I"m with you on crappy pizza places...but.....would you really accept an order and either read and ignore 'instructions' or not read at all? Please, please say that ain't so......


----------



## mch

SHalester said:


> I"m with you on crappy pizza places...but.....would you really accept an order and either read and ignore 'instructions' or not read at all? Please, please say that ain't so......


Nah man I was just joking because the OP admitted he eats Little Ceasars. Usually the more specific the instructions the easier the delivery is. You'd just be making things harder on yourself by ignoring them.


----------



## ThrowInTheTowel

The Gift of Fish said:


> I've ordered Little Caesar's four times over the last couple of months. Doordash is their delivery partner here. To get to where I live, the driver has to tell the guard at the gate that he is delivering, and then drive to the end of the road, where I meet him/her. It's as easy as that, and I put these instructions in the order.
> 
> Of the four times I have ordered it:
> 
> - One guy followed the instructions and delivered the correct order
> - One lady did not read the delivery instructions and needed continued guidance from me on the phone from the guard hut to the end of the road. Very difficult because she did not understand English. The order, when it finally arrived, was correct
> - One guy also did not read the delivery instructions and needed guidance from me. He was also had very little English. The order was incorrect with the wrong drink being delivered
> - The last guy also did not read the delivery instructions and needed guidance from me. Very little English. The order was entirely incorrect - he brought me an order for someone named Clarissa. Total failure.
> 
> Given all of this, I have come to the conclusion that Doordash's service is not of merchantable quality and I won't be ordering from them again.

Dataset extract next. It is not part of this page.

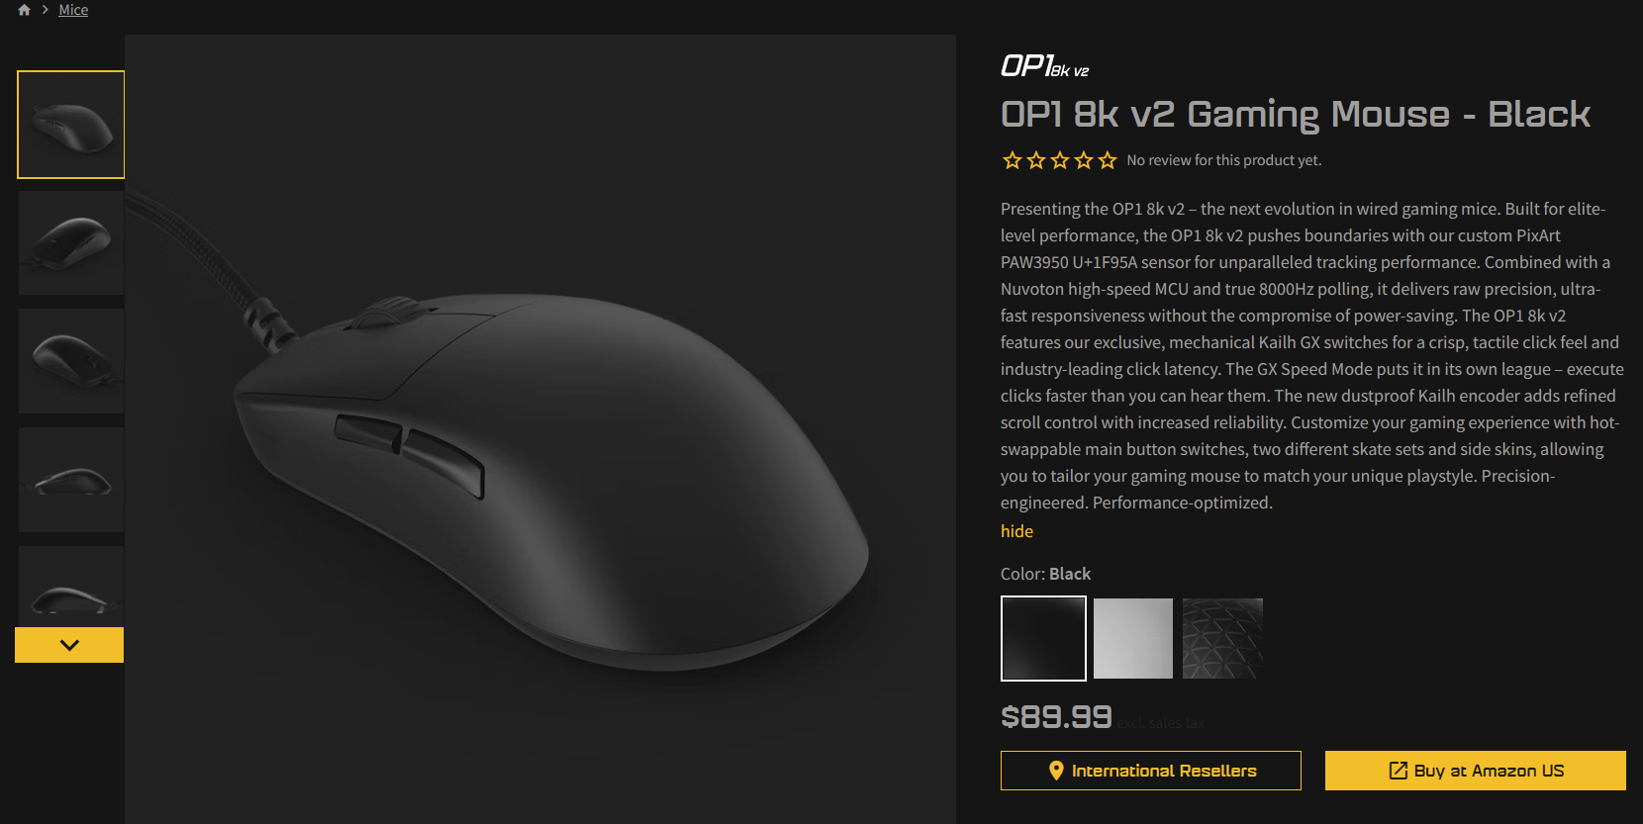Click the OP1 8k v2 logo
The width and height of the screenshot is (1643, 824).
pos(1044,66)
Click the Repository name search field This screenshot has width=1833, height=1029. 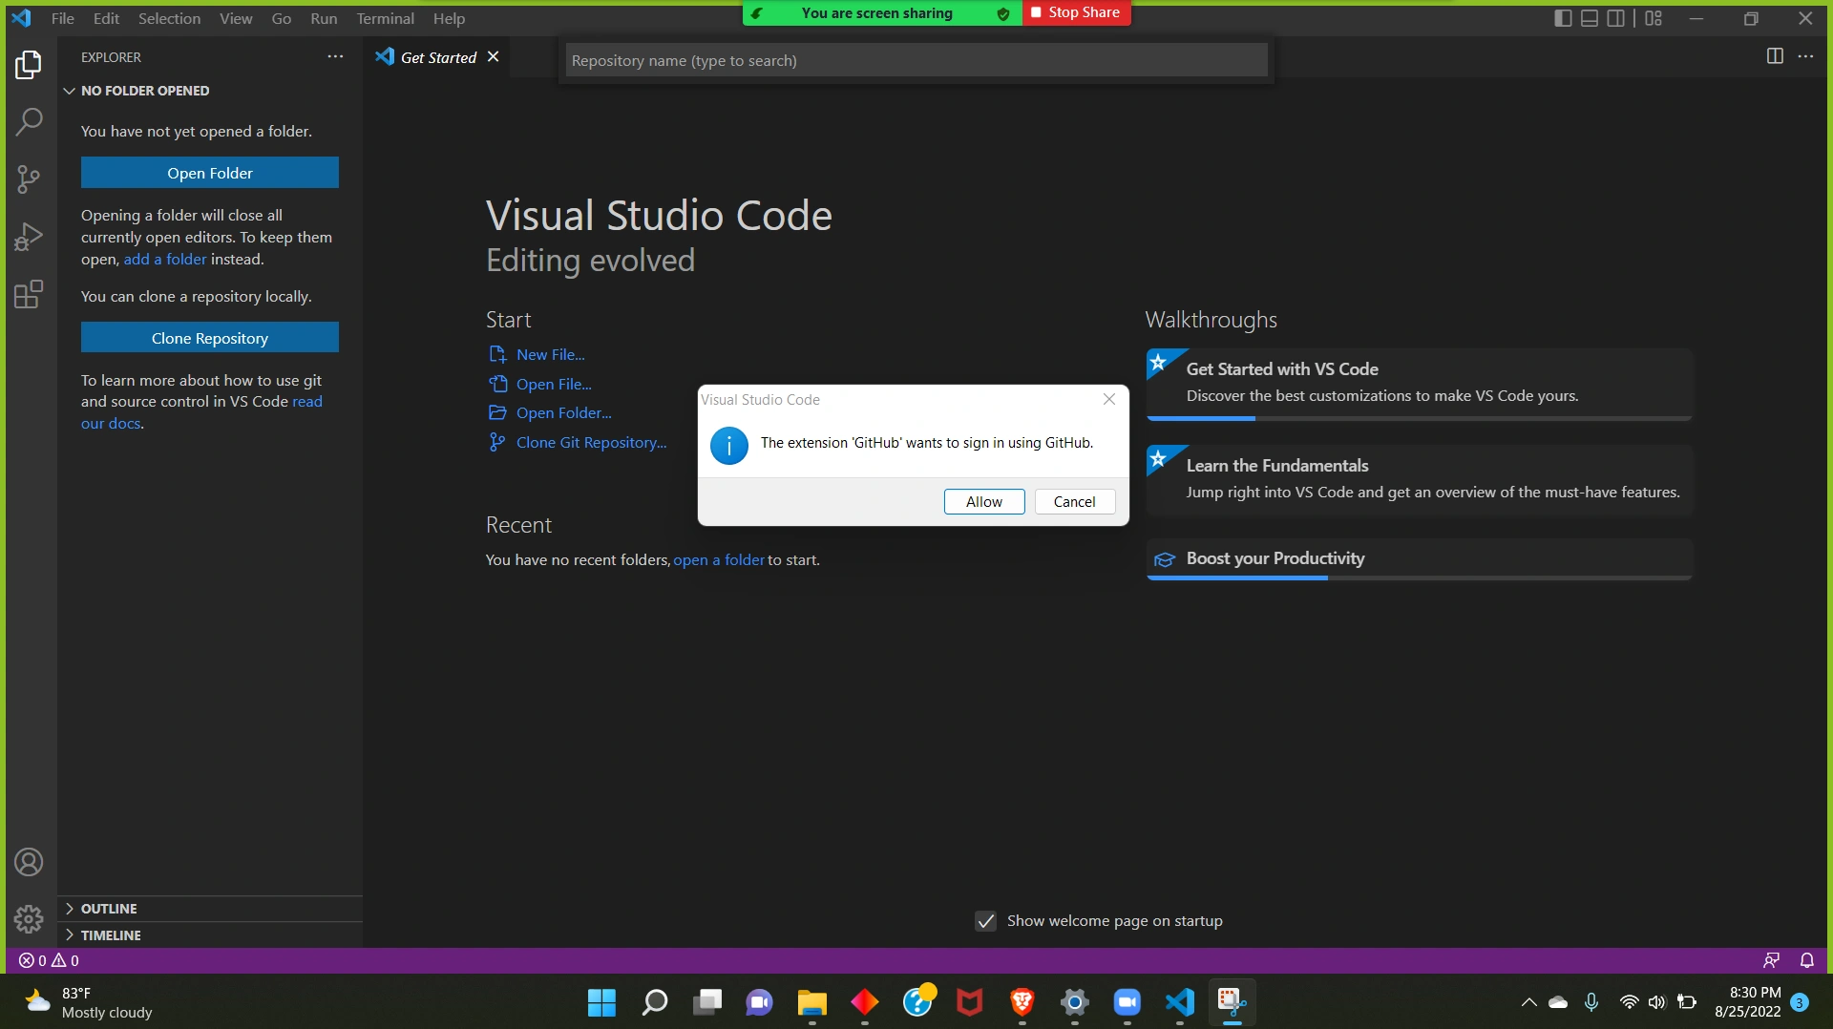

It's not worth the hassle - it took 35 minutes of being on hold to Doordash to get refunded for the last delivery.
> 
> Does Doordash not give drivers training? At least training videos to check the name on the order and to read the delivery instructions?


Unfortunately these kinds of stories will become common in the near future. If the economy continues to trend downward unemployment will continue to rise. This will be exploited by all the gig companies. A pool of desperate driver's willing to deliver meals cross town for $4-$5 in inclimate weather. It will become standard to see your driver pulling up with a cracked windshield, a cloud of black smoke coming from the tailpipe, and all the seals broken on your dinner bag. How else are they expected to afford 3 square meals a day?


----------



## waldowainthrop

SHalester said:


> I"m with you on crappy pizza places...but.....would you really accept an order and either read and ignore 'instructions' or not read at all? Please, please say that ain't so......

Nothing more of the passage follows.